All great advice given.

With pen, give it SQ.

Being fat doesn't help.


----------



## packhillboers (Feb 2, 2011)

Oh good. SQ will be so much easier to give. Thanks so much.


----------



## toth boer goats (Jul 20, 2008)

You bet.


----------



## Tenacross (May 26, 2011)

packhillboers said:


> This Doe, Abelene is seeming to be in an ongoing heat cycle asking to be with buck everyday. Early this morning she is out there yelling and wagging her tail by the gate wanting to be in with buck which has been going on for a week now. .


If she was mine, she'd be getting a shot of cystorellin *pronto*.


----------



## happybleats (Sep 12, 2010)

With constant heat cycles, I vote she is cystic. If it were she was just fat, then her cycles wouldn't be allover the chart...A vet I spoke to about my Doe, Bell feels she is too fat, not cystic....her heat cycles are normal...So we are fixing a place to dry lot her. Vet says not even allow grazing...Just a bit of daily hay and handful of Chaf...it will be hard....I like feeding my goats and she LOVES to eat lol...The vets called her an Easy keeper!! HA....not so easy when you have to pen separate. but I guess she can survive on much less and still stay in good condition. Anyway...I hope this works...Ill keep you posted. 
Hope you doe settles for you as well..


----------



## toth boer goats (Jul 20, 2008)

How is it going Merry?


----------



## packhillboers (Feb 2, 2011)

Well after the round of penicillin, she ended up coming into what appears to be another cycle and amother blob of clear mucus with white was on the ground when she got up this morning. I'm working on deciding what to do. Not sure I will breed her or put her with buck even tho she badly wants to go with buck.


----------



## packhillboers (Feb 2, 2011)

This time it was two weeks between last episode so maybe it is another fake cycle. She has poor tail health..quite bald on tip.


----------



## toth boer goats (Jul 20, 2008)

Bald tip tail sounds like copper deficiency.


----------



## packhillboers (Feb 2, 2011)

Yes she has been having trouble I suppose with lacking copper. Not sure why but I will work some into her duet or give that giant horrendous copper pill that she absolutely hates.


----------



## toth boer goats (Jul 20, 2008)

Yes, give her the bolus if she is needing it. I know deficient bucks will get low libido and smaller testies, but not sure about Doe's. It may or may not be having some kind of effect on her, not sure. Worth a try.

__DATA EXCERPT__.
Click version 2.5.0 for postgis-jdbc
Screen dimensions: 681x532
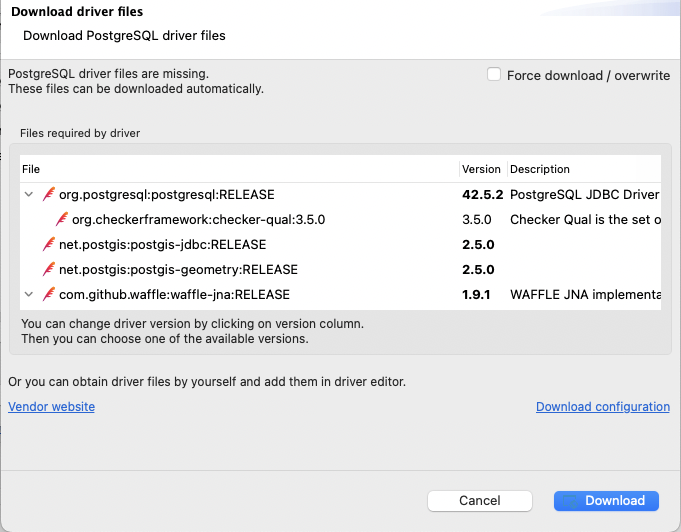[x=478, y=244]
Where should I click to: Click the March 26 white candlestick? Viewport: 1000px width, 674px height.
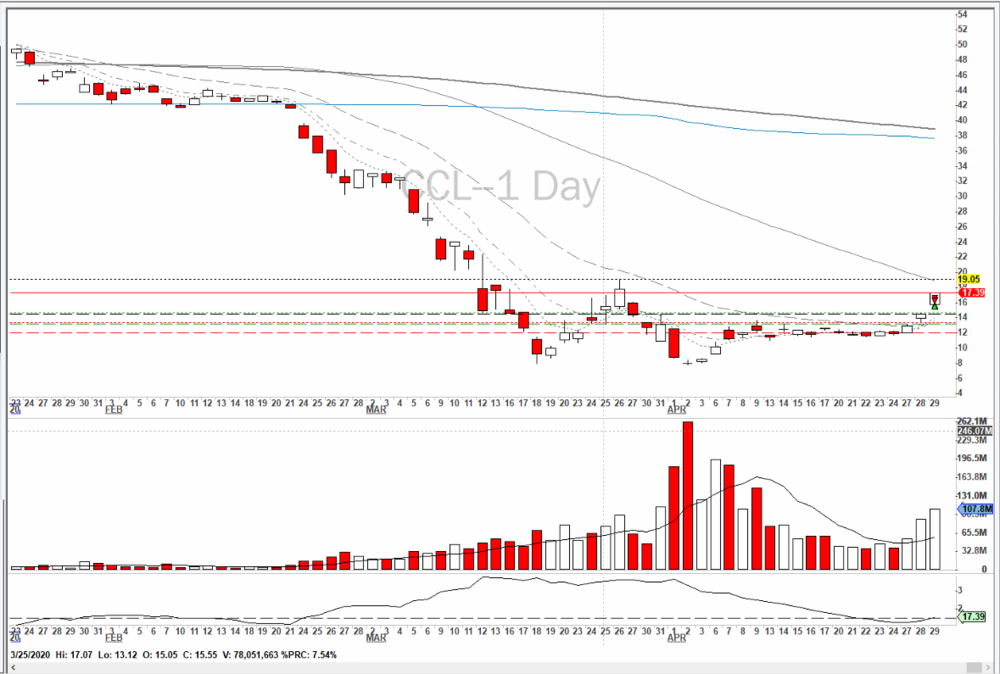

__REQUIRED WORK__.
**1)** According to the forum thread, what does a bald tip on the doe's tail sound like to toth boer goats?
**2)** Duplicate the passage of the forum thread starting at "## happybleats (Sep" and ending at "it going Merry?".
The lines are not needed for any of this work.

__TASK ANSWERS__.
**1)** Copper deficiency.

**2)**
## happybleats (Sep 12, 2010)

With constant heat cycles, I vote she is cystic. If it were she was just fat, then her cycles wouldn't be allover the chart...A vet I spoke to about my Doe, Bell feels she is too fat, not cystic....her heat cycles are normal...So we are fixing a place to dry lot her. Vet says not even allow grazing...Just a bit of daily hay and handful of Chaf...it will be hard....I like feeding my goats and she LOVES to eat lol...The vets called her an Easy keeper!! HA....not so easy when you have to pen separate. but I guess she can survive on much less and still stay in good condition. Anyway...I hope this works...Ill keep you posted. 
Hope you doe settles for you as well..


----------



## toth boer goats (Jul 20, 2008)

How is it going Merry?